« J’essaie de comprendre comment on invente les peuples et les pays dans l’histoire »

Rencontre avec Anca Dan, géoarchéologue

Qu’est-ce qu’un pays ? Qu’est-ce qu’un peuple ?  Quel rôle joue le passé et, tout particulièrement, l'Antiquité gréco-romaine à laquelle on attribue, à tort et à raison, les origines de notre société ?
Les recherches de Anca Dan, historienne et archéologue au laboratoire Archéologie et Philologie d’Orient et d’Occident de l’ENS-PSL, s'intéressent à l'interdépendance entre les hommes et leur environnement, ainsi qu'aux représentations et aux identités collectives liées à un espace.
Photo de Anca Dan
Anca Dan

Depuis l’enfance, Anca Dan a toujours aimé s’évader vers d’autres mondes, tout en cherchant à comprendre le nôtre. Pour sonder les mystères de l’humanité, la clé, pour elle, sera d’apprendre l’histoire, la géographie et les langues (anciennes et modernes). Originaire de Roumanie, la jeune femme a étudié l’Antiquité grâce au français. « Dans les années 1990, la France investissait encore beaucoup dans les Alliances Françaises où l’on pouvait découvrir des manuels occidentaux, participer à des dictées et des concours de poésie, écouter des concerts… Le français était partout accessible à tous, et, surtout, connu de tous. C’est grâce à ces ressources que j’ai pu étudier les Antiquités : à la Faculté des Lettres Classiques de Bucarest, nos dictionnaires et grammaires étaient français et les maîtres de nos maîtres étaient Anatole Bailly, Alfred Ernout, Antoine Meillet, Pierre Chantraine ; de même en historiographie et en archéologie roumaine, les pères fondateurs avaient été francophones : Nicolae Iorga, George Brătianu, Vasile Pârvan… »

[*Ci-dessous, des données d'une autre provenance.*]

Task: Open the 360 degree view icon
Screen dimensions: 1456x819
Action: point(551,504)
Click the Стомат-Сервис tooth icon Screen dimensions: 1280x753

Son admission en 2001 à l’ENS, grâce à un concours pour des étudiants roumains (qui a précédé la Sélection Internationale de l’École) lui donne la chance d’approfondir les Sciences de l’Antiquité, aussi bien à l’ENS qu’à la Sorbonne et à l’Université de Reims. « J’ai toujours aimé combiner la recherche avec l’enseignement : en conséquence, pendant mes années postdoctorales, j’ai alterné les bourses de recherche philologique, historique et archéologique en Grèce, en Allemagne et aux États-Unis, avec des contrats d’enseignement en France. » En 2012, la chercheuse obtient la nationalité française et un poste de chargée de recherche au CNRS, dans le laboratoire Archéologie et Philologie d’Orient et d’Occident de l’ENS.

La géoarchéologie 

Qu’est-ce qu’un pays ? Qu’est-ce qu’un peuple ? Comment construire une identité européenne ? Que doit-on à l’Autre, à sa manière de voir le monde ? Quel rôle joue le passé et, tout particulièrement, cette Antiquité gréco-romaine à laquelle on attribue, à tort et à raison, les origines de notre société ? Les recherches de Anca Dan s'inscrivent dans l’étude de notre Terre, ce qu’elle nous a donné et ce que nous lui avons imposé à travers le temps : « J’essaie de comprendre comment on invente les peuples et les pays dans l’histoire ».

La chercheuse travaille sur des textes et des cartes, mais aussi sur la culture matérielle (les sites archéologiques, certains monuments ou objets significatifs pour certaines cultures). « Je vais sur le terrain pour faire des prospections et des fouilles, mais je travaille aussi en bibliothèque pour éditer, traduire, expliquer des textes et des images qui représentent les pays et les peuples qui m’intéressent. »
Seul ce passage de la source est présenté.